Vinod Behl
Reviewing the efficacy of Insolvency and Bankruptcy Code (IBC), rating agency, ICRA has pitched for a separate framework for small-ticket insolvency cases before they reach the National Company Law Tribunal (NCLT), maintaining that such a policy move will reduce the burden on the NCLT benches and help expedite admissions for larger ticket size cases. The ICRA suggestion comes amid persistent delays in the insolvency process, with nearly 78% of ongoing corporate insolvency resolution process (CIRP) cases having crossed the prescribed 270-day limit as of March 2026. Also, while the implementation of the pre-packaged insolvency resolution process (PPIRP) introduced for MSMEs to ease resolution of smaller firms,has remained limited, with only 10 plans approved over the last five years.Top real estate industry professionals’ dwell on this all imprtant issue.

Ashwinder R Singh, Chairman, CII Real Estate, Co-Founder BCD Royale & Advisor, NAR India
ICRA’s suggestion for creating a separate framework for small-ticket insolvency cases before NCLT, merits consideration. While the IBC (Insolvency & Banking Code) has significantly improved financial discipline and accountability across sectors, NCLT bandwidth is increasingly being consumed by smaller cases that could potentially be resolved through a faster , specialized framework.
In real estate, the next phase of reform should focus less on admission and more on resolution – ensuring quicker project completion, protecting homebuyers and preserving asset value. The true success of insolvency in real estate is not liquidation, but delivery.

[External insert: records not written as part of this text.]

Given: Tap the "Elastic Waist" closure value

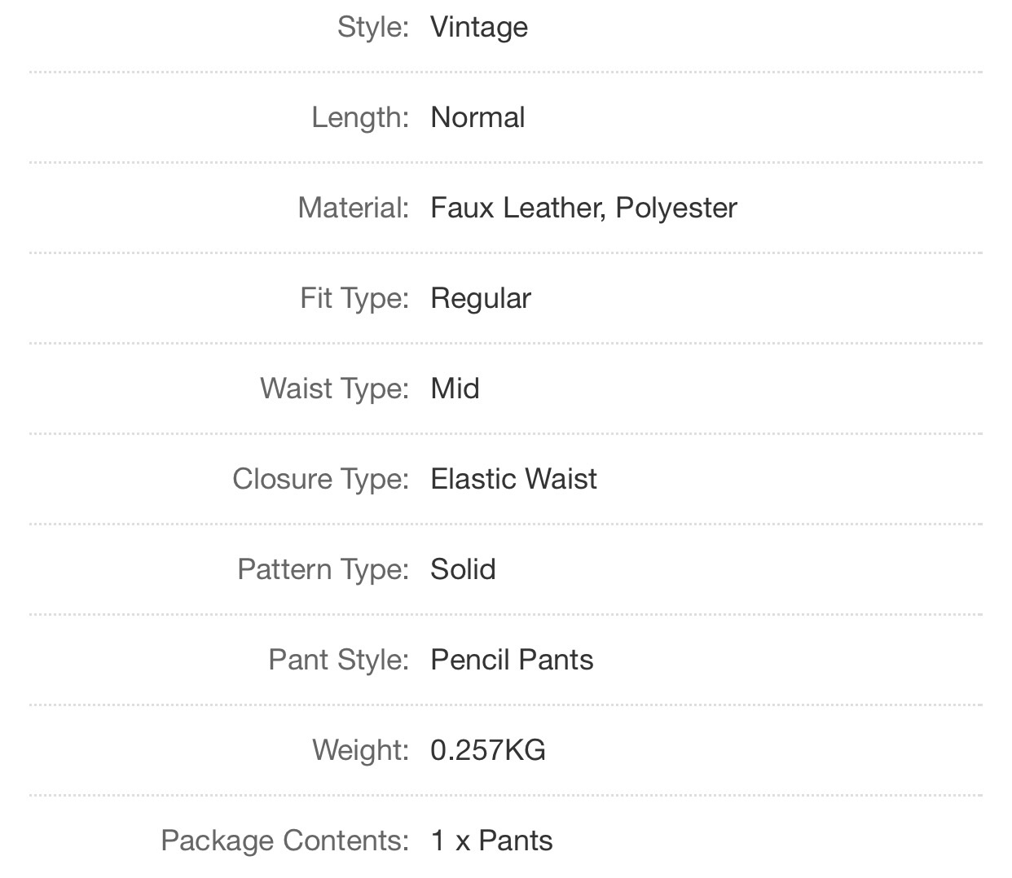Looking at the screenshot, I should click(513, 479).
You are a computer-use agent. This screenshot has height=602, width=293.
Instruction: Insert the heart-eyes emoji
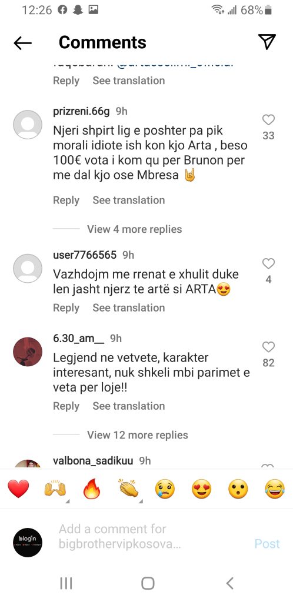coord(202,490)
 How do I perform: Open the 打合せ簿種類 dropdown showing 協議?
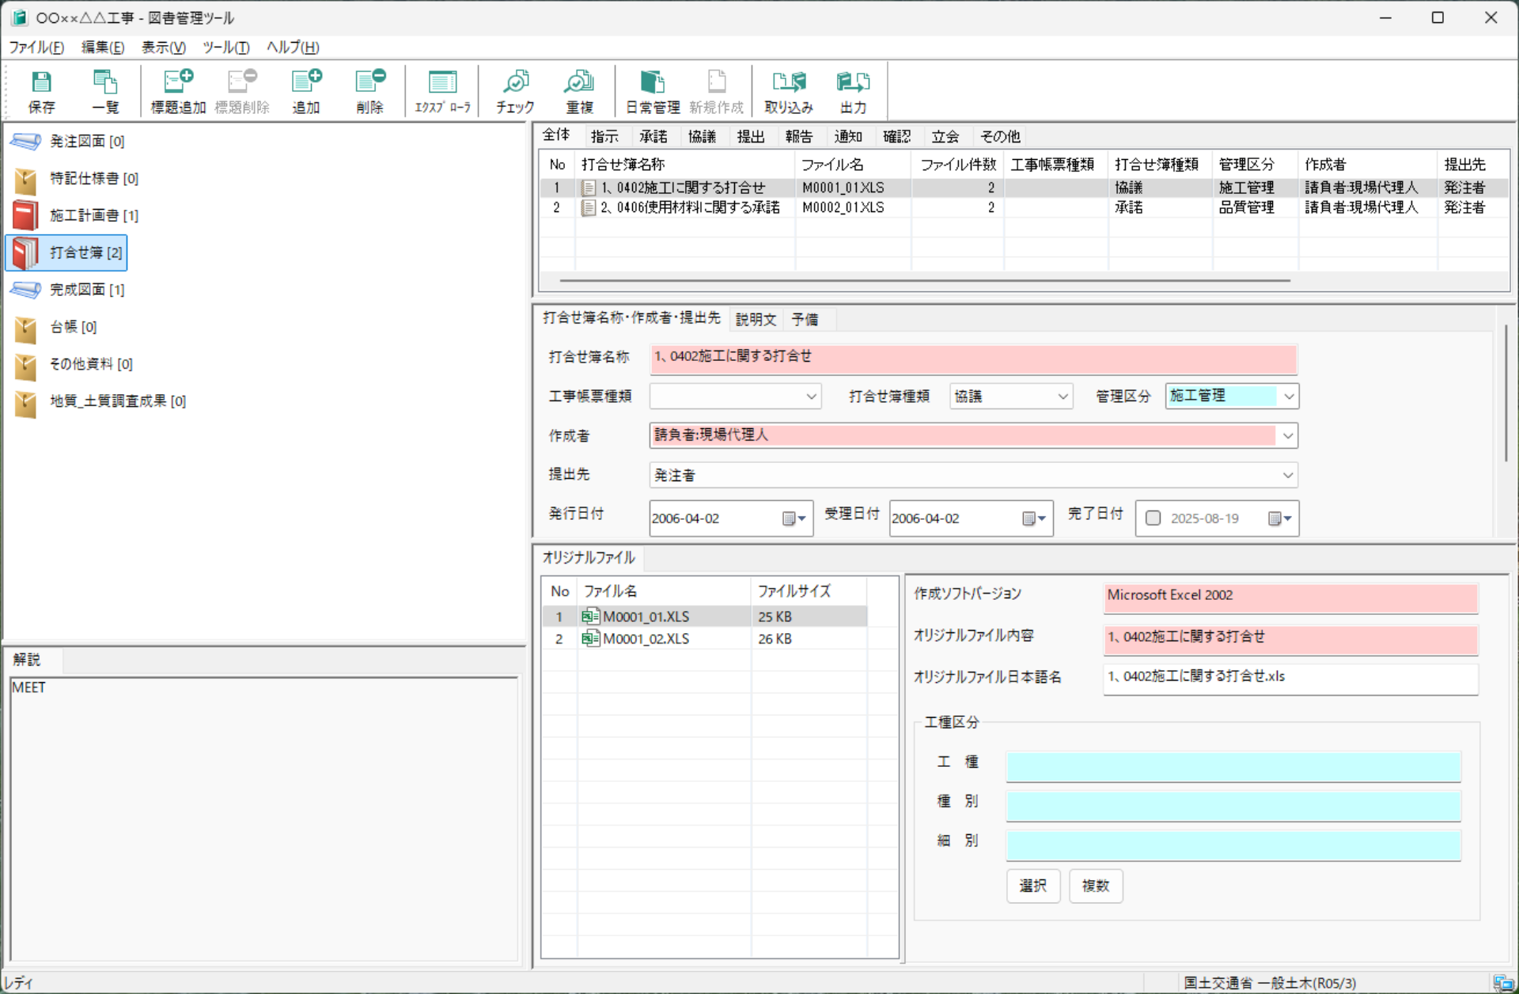click(1064, 396)
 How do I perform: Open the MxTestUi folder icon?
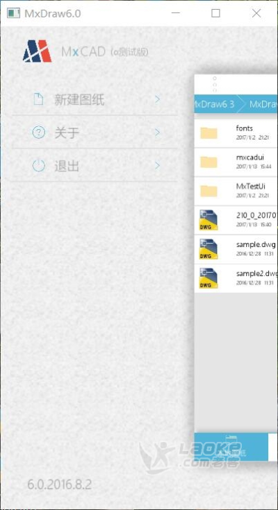click(209, 191)
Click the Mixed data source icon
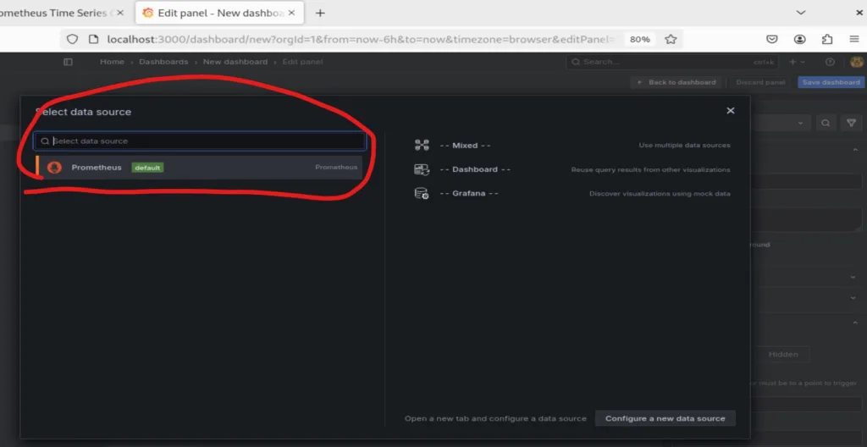The height and width of the screenshot is (447, 867). tap(421, 146)
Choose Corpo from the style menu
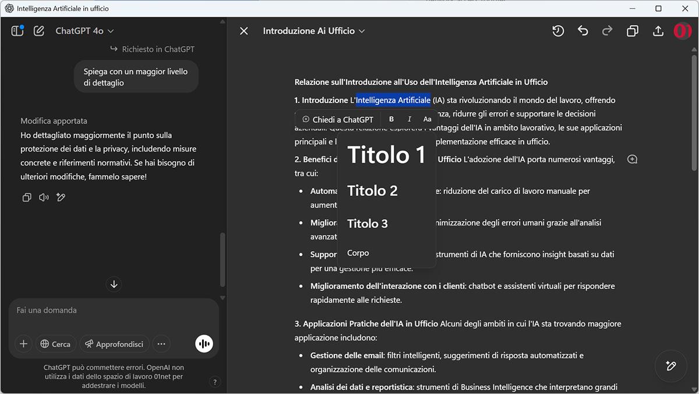Screen dimensions: 699x394 coord(358,253)
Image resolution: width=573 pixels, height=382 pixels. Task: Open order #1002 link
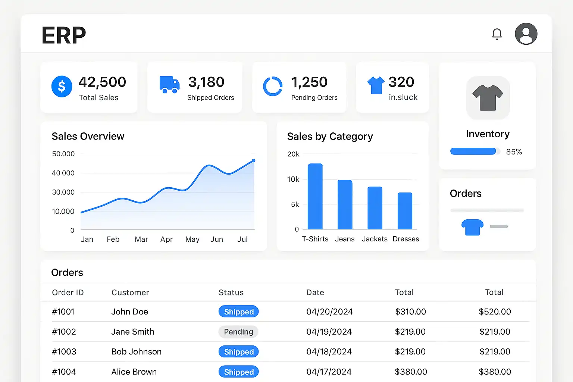click(x=64, y=332)
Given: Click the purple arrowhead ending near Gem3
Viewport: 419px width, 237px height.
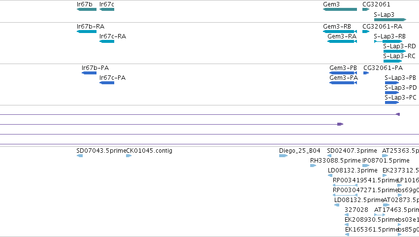Looking at the screenshot, I should (x=340, y=124).
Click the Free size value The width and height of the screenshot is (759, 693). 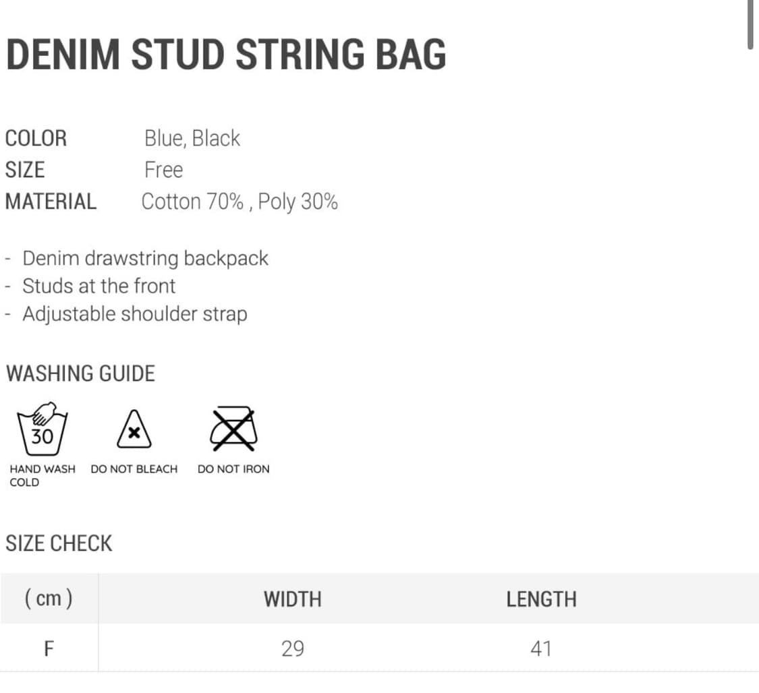163,170
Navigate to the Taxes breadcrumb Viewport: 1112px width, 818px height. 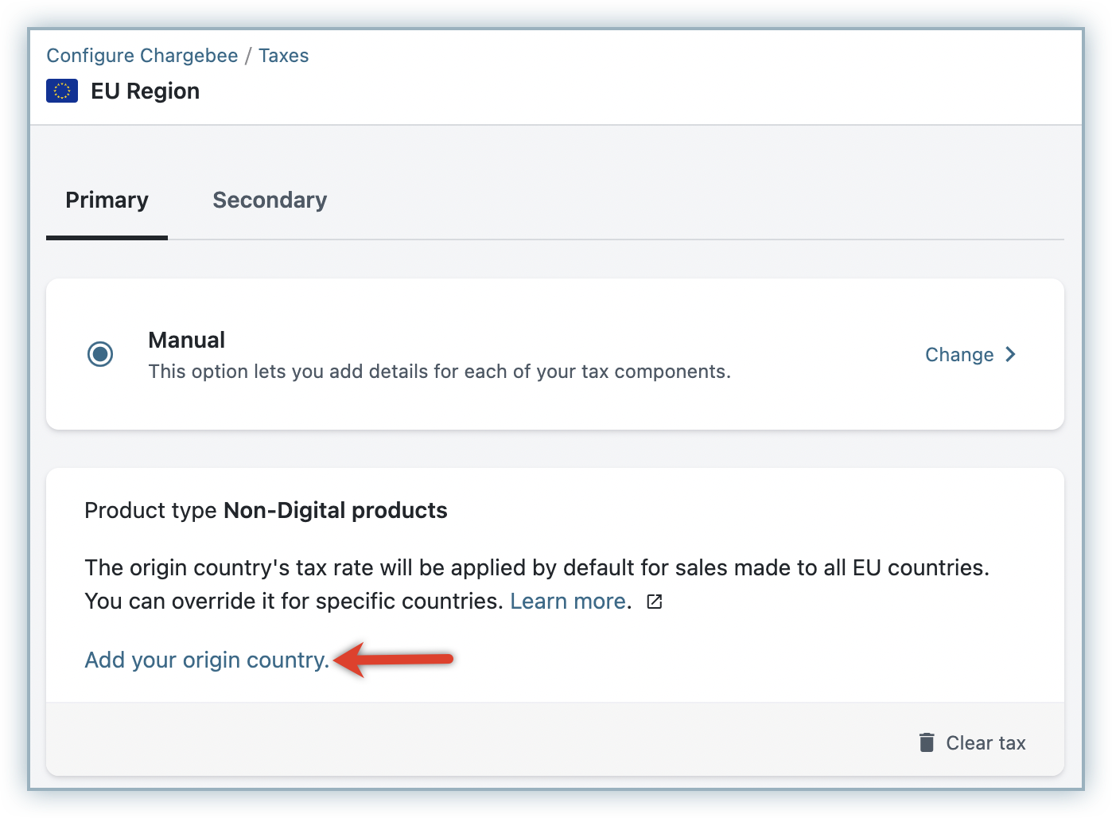pyautogui.click(x=283, y=56)
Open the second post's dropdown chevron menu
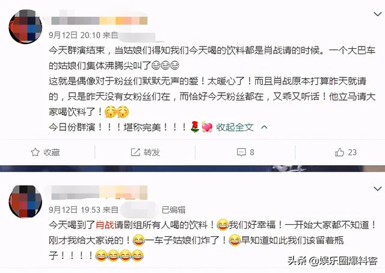The width and height of the screenshot is (385, 273). point(377,189)
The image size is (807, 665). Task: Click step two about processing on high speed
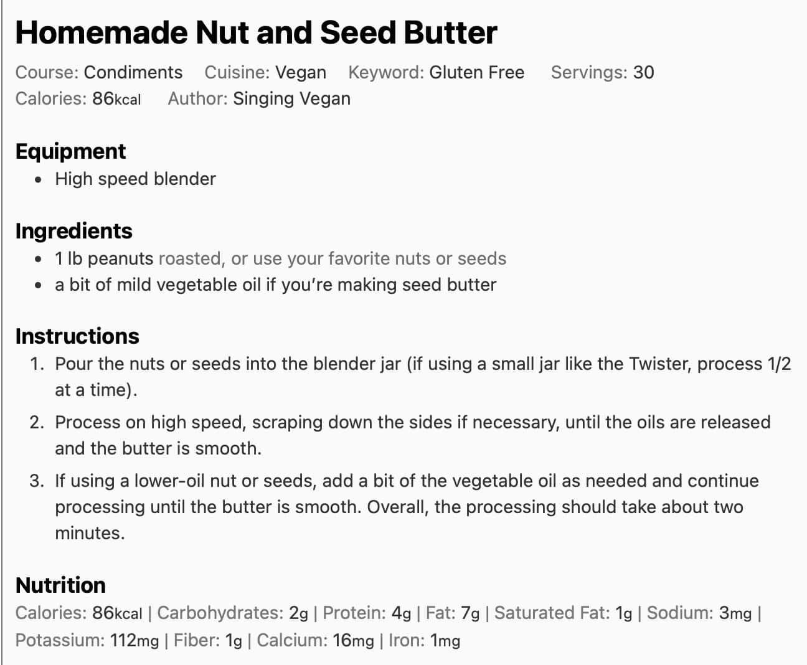click(x=412, y=422)
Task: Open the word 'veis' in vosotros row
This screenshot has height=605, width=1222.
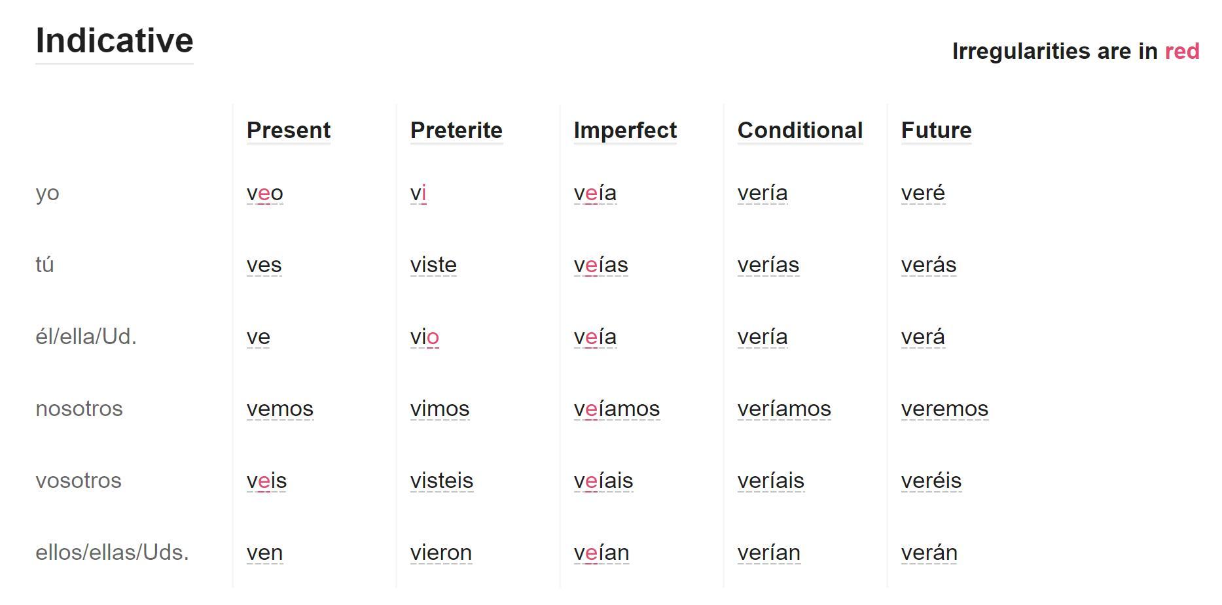Action: [266, 481]
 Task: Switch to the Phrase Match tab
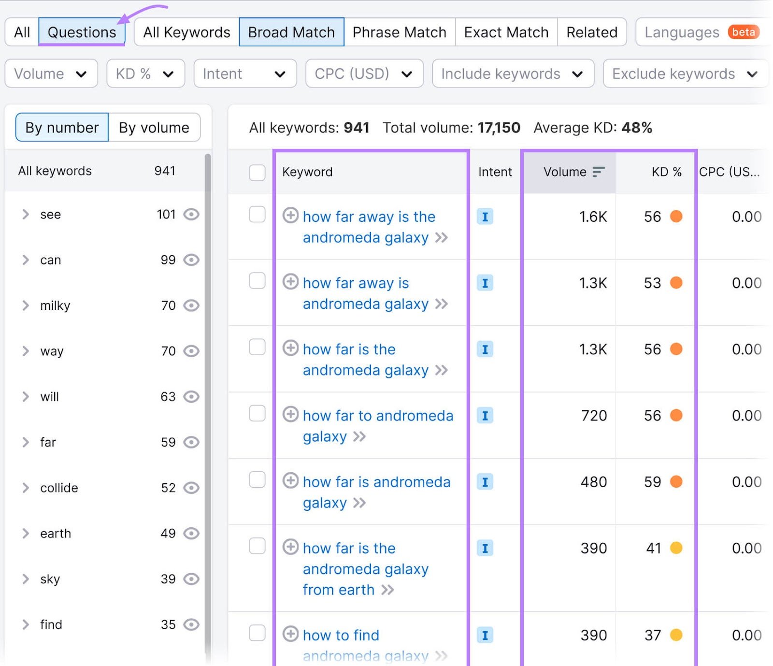click(399, 32)
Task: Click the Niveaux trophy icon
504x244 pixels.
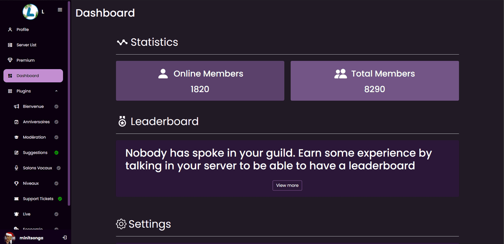Action: click(x=16, y=183)
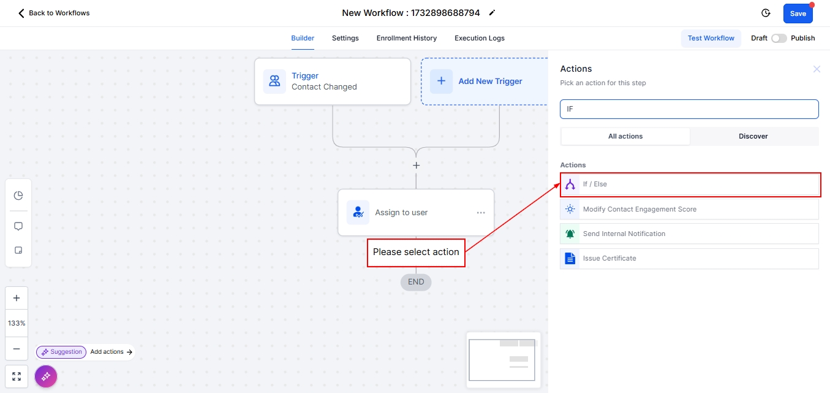Switch to the Settings tab

point(345,38)
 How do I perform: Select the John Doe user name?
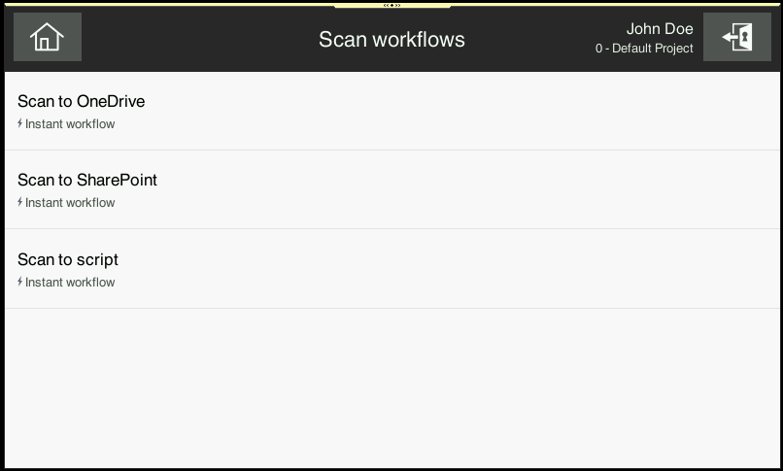pos(660,29)
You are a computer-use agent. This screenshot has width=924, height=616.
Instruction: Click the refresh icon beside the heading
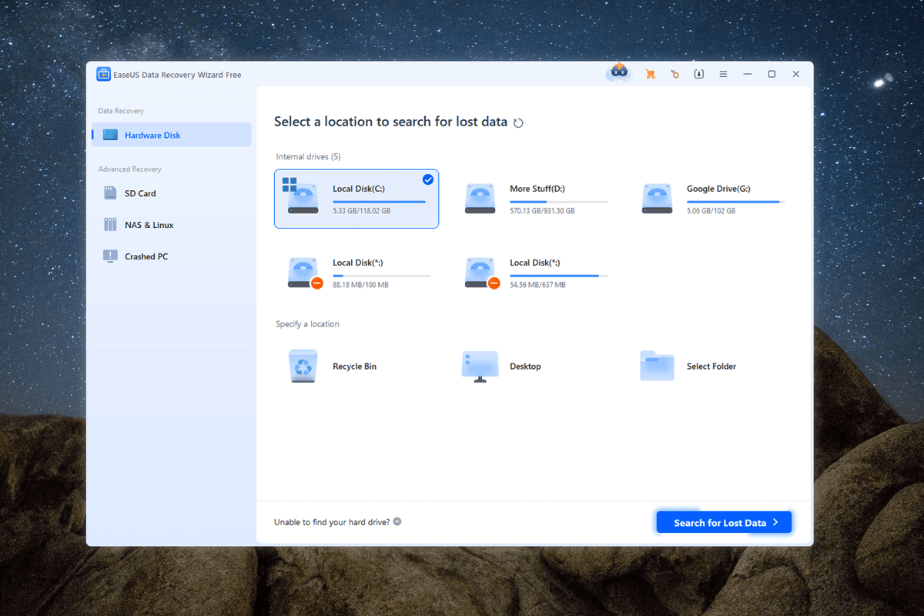point(519,122)
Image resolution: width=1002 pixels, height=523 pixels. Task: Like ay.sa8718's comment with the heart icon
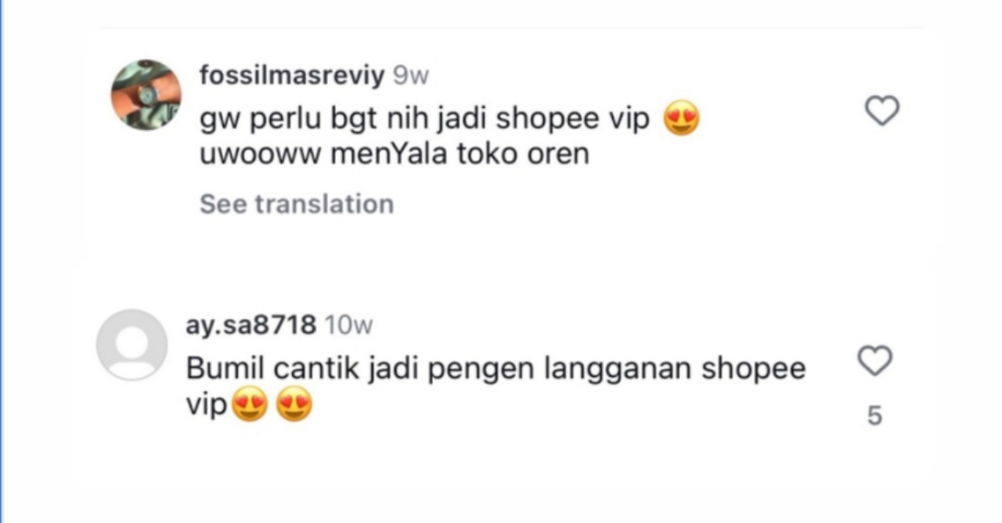874,361
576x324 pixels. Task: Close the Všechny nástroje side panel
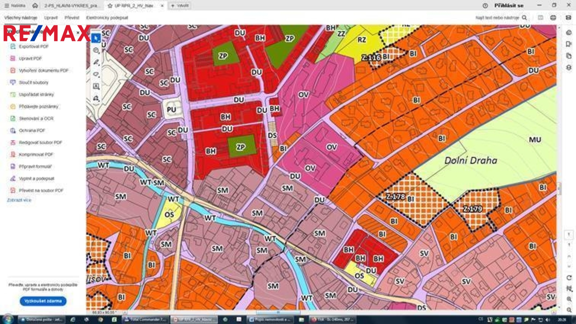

Shobhit Agarwal, CEO, Anarock Capital
The Insolvency and Bankruptcy Code has fundamentally transformed India’s real estate sector by granting homebuyers financial creditor status, enabling them to vote on resolution plans. Anarock’s joint report with Khaitan & Company has revealed that real estate’s share in IBC recoveries had risen to 18.8% by June 2023, compared to just 1.2% in the pre-IBC era.
However, significant gaps remain. The sector needs project-level insolvency mechanisms rather than companywide proceedings, faster NCLT approval timelines and enhanced liquidity for resolution applicants. Additionally, better coordination between RERA and IBC processes, clearer priority for homebuyer claims, and standardized valuation methods will make the framework more effective for stalled real estate projects.

Ajay Sharma, Managing Director, Valuation & Advisory Services at Colliers India
IBC 2016 was amended in 2021 introducing Pre-Planned Insolvency Resolution Process (PIRP) for MSME entities where the debt threshold is 10 lakhs or more. In this the corporate debtor runs the entity while unrelated financial creditors appoint the RP to guide the process, with the Committee of Creditors approving the resolution plan within 90 days and Adjudicating Authority reviewing and approving the plan. However, PIRP did not succeed due to issues of timeline of judicial orders, lack of precedence that invite scrutinise, bankers’ preference for CIRP process and loss of relevance of Resolution Plan if time exceeds 120 days. This should have been the golden bullet to resolve many cases especially in tier 2 cities, the model has drawn low enthusiasm. In fact, under PRIP, the maximum number of cases are of real estate developers. The issue of accepting haircuts, usually a last resort in CIRP, is also seen to evoke lower enthusiasm for this model to be adopted by financial creditors.
To counter this, many experts believe that an out of court mediation phase before going to NCLT, will preserve value usually lost in prolonged litigation and also result in lower procedural requirements and cost. The new mechanism needs significant transparency where there is a level playing field for competing bids with access to information which currently is not there in PIRP.
Speed of insolvency filing and approval of prepack is critical to minimize enterprise erosion that should be strictly enforced and have judicial mechanisms to handle such cases. Further, any decision agreed by majority should be legally enforced while not entertaining any further dissenters to ensure no delays are created that leads to collapse of the enterprise. Also, it is critical to allow finance infusion mechanisms with higher priority of packback the existing loans to keep the enterprise alive and kicking, ensuring turnarounds happen at a faster rate.

Prashant Thakur, Head, Research & Advisory, Anarock Group
ICRA’s recommendation for a dedicated small-ticket insolvency framework is timely and much needed. Such a framework before NCLT (National Company Law Tribunal), will significantly reduce case backlogs and accelerate resolution timelines. This is especially critical for real estate where delays directly impact homebuyers, many of whom have invested their life savings in homes in stuck or delayed under-construction projects.
Smaller cases involving INR 50-100 crore can be resolved through simplified processes. This will allow NCLT to focus on more complex large-ticket cases. This dual -track approach will improve overall efficiency and restore confidence among homebuyers and investors.